Pashtun Tahafuz Movement, a Pakistani civil rights group, has been banned by the Pakistani government. “The ban under the country’s anti-terrorism law allowed authorities to seal PTM offices, assets and bank accounts; seize literature; and prohibit public advocacy such as media statements or speeches,” according to Voice Of America. Pashtuns, also known as Pakhtuns or Pathans, are an eastern Iranic ethnic group located in Afghanistan, Pakistan, India and a few communities in Iran. Most Pathans live in the northwestern state of Khyber Pakhtunkhwa, Pakistan, close to the Pakistan-Afghanistan border.
The Pakistani government has designated the PTM as a group “that poses a threat to the peace and security of the country,” Asia Times, an English-language digital platform for Asian news from Hong Kong reports. According to Radio Free Europe Radio Liberty, an international news organization from the Czech Republic, “Rights groups say the ban is aimed at silencing the PTM, which has accused the government and the powerful military of committing human rights abuses against civilians in northwestern Pakistan, a militant stronghold.”
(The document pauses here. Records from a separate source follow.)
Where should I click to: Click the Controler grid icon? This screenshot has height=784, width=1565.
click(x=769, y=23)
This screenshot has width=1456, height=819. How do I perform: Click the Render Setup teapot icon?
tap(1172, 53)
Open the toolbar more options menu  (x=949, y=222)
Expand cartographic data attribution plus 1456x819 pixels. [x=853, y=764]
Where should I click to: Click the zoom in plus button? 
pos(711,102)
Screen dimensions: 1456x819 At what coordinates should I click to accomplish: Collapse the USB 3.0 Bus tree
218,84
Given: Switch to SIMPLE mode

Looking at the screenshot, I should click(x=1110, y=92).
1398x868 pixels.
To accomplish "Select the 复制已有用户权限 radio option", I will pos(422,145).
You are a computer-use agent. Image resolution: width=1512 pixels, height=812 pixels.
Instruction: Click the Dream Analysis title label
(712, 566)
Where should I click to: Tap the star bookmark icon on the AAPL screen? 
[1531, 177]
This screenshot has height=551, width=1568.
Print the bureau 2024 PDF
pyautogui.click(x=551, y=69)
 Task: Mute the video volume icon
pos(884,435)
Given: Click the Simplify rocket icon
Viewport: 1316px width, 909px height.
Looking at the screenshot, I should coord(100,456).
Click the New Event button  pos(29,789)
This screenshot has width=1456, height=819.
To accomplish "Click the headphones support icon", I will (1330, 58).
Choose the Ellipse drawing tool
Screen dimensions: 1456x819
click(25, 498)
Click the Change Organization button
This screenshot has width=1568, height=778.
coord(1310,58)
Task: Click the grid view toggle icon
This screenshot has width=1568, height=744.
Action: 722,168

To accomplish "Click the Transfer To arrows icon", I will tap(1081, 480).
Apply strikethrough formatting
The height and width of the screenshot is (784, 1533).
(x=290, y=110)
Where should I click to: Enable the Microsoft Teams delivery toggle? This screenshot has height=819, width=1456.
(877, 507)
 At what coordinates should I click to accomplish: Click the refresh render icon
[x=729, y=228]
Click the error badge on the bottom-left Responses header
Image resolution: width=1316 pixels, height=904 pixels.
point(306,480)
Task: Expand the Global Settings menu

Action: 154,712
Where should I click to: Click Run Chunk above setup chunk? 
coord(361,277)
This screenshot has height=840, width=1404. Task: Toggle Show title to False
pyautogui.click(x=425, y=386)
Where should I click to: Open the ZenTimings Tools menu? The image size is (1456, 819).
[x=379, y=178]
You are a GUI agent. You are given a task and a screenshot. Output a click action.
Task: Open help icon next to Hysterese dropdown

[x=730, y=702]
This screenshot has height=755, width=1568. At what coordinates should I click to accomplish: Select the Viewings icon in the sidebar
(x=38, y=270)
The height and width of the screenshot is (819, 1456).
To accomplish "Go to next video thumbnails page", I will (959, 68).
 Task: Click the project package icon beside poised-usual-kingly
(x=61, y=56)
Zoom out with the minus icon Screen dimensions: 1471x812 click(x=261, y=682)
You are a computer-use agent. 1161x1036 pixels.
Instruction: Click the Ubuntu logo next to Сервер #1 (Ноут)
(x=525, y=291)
PTM is a movement founded in 2014 for the purposes of human rights, truth commission to investigate extrajudicial murder, end enforced disappearances and stop security checkpoint humiliations of Pathan families, according to the International Center for Nonviolent Conflict. Other grievances Pashtuns have experienced include being discriminated against by Pakistan’s government. According to Human Rights Watch, “Provincial governments have added to the tensions. In February, the Punjab government issued a notification ‘asking the population to keep an eye on suspicious individuals who look like Pashtuns or are from the Federally Administered Tribal Areas, and to report any suspicious activity by them.’” PTM has claimed that 32,000 Pashtuns have gone missing in the Pashtun regions in Pakistan due to past military offenses in the last decade, according to The New Humanitarian, an independent nonprofit newsroom founded in Nairobi, Kenya.
In the capital city of Peshawar, there have been clashes between PTM supporters and police. “At least three people were killed in clashes Wednesday between Pakistani police and supporters of a rights group advocating for the Pashtun ethnic minority, angered by a government ban imposed on the organization this week, local officials said,” according to the Associated Press. With the recent aggression, PTM leaders plan “to go ahead with its Loya Jirga [Great Council] grand assembly on October 11th to discuss peace and security in northwestern Pakistan despite recent violence, including the deaths of three of its members,” RFE/RL reports.
Overall, this civil rights movement is advocating for rights and better treatment of Pathans in Pakistan. They have faced even more discrimination due to the Pakistan’s ban however, they are not giving up.